And there at their side was a bearded and wretched maniac, not Dickens but Richard Wardour, possessed. He grabbed at Wilkie and, fetching him into his arms, carried him back out onto the stage, where Wilkie was greeted by Maria Ternan as the love of her life, Frank Aldersley, whom she had thought dead.

After the performance, Dickens called on the Ternans in their dressing room to congratulate them. Ellen Ternan had been struck by the attention and deference shown to this man, of whom she had, on their first meeting, thought so little that she blubbered in front of him. She had heard of him, of course, and she had read The Pickwick Papers and some of his other books—who hadn’t?—but she had been unprepared for the way the world parted and bowed wherever he went. She felt more important than the royal family once in Manchester. They were lodged in the grand Great Western Hotel; the company was given their very own dining and sitting rooms, where, with her sister Maria, Ellen Ternan had on their first night perhaps a little more brandy than she should, an adventure to which Dickens made a light but pleasing allusion.

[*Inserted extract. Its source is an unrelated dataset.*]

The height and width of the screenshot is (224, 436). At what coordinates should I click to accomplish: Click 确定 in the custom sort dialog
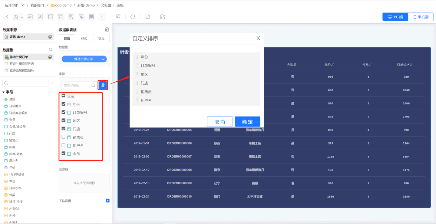tap(247, 122)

After he had left their dressing room, Ellen Ternan noticed on her dressing table a small book Dickens had been carrying in his hand. She looked at it—why, it was a notebook! Perhaps, she thought, Mr Dickens’ own notebook! She would not open it; private things, her mother had taught her, were just that. But then, she reasoned, what if it weren’t Mr Dickens’? How was one to know without opening it? And so that night she took it with her to bed. Its spine was tight, the pages dun-coloured. It opened like a wounded fledgling hoping to be healed.

There was no name on the inside cover, but Ellen Ternan recognised the handwriting from notes he had scrawled on her script, and so she turned to the next page and the next and the next until she had flicked through the entire book. There were all sorts of lists and titles and queer phrases. ‘ Undisciplined heart .’ She licked a page. It was plain as pease pudding. ‘ New ideas for a story have come into my head as I lay on the ground as Wardour, with surprising force and brilliance .’ There was no tale skewering the pieces into a real meal.

She read a few things—she guessed they were for Mr Dickens’ next novel. They were mostly gloomy, though there were one or two funny conversations and many curious sentences. ‘ The wind is rushing after us, and the clouds are flying after us, and the moon is plunging after us, and the wholly wild night is in pursuit of us; but, so far, we are pursued by nothing else .’ Odd names of people. ‘ Miriam Denial .’ ‘ Verity Happily .’ ‘ Mary McQuestion .’ Strange maxims. ‘ You can have whatever you want, only you discover there is always a price. The question is—can you pay? ’ All up, it seemed rather queer, almost boring, and it was a wonder if Mr Dickens could make anything of it and would want it back at all.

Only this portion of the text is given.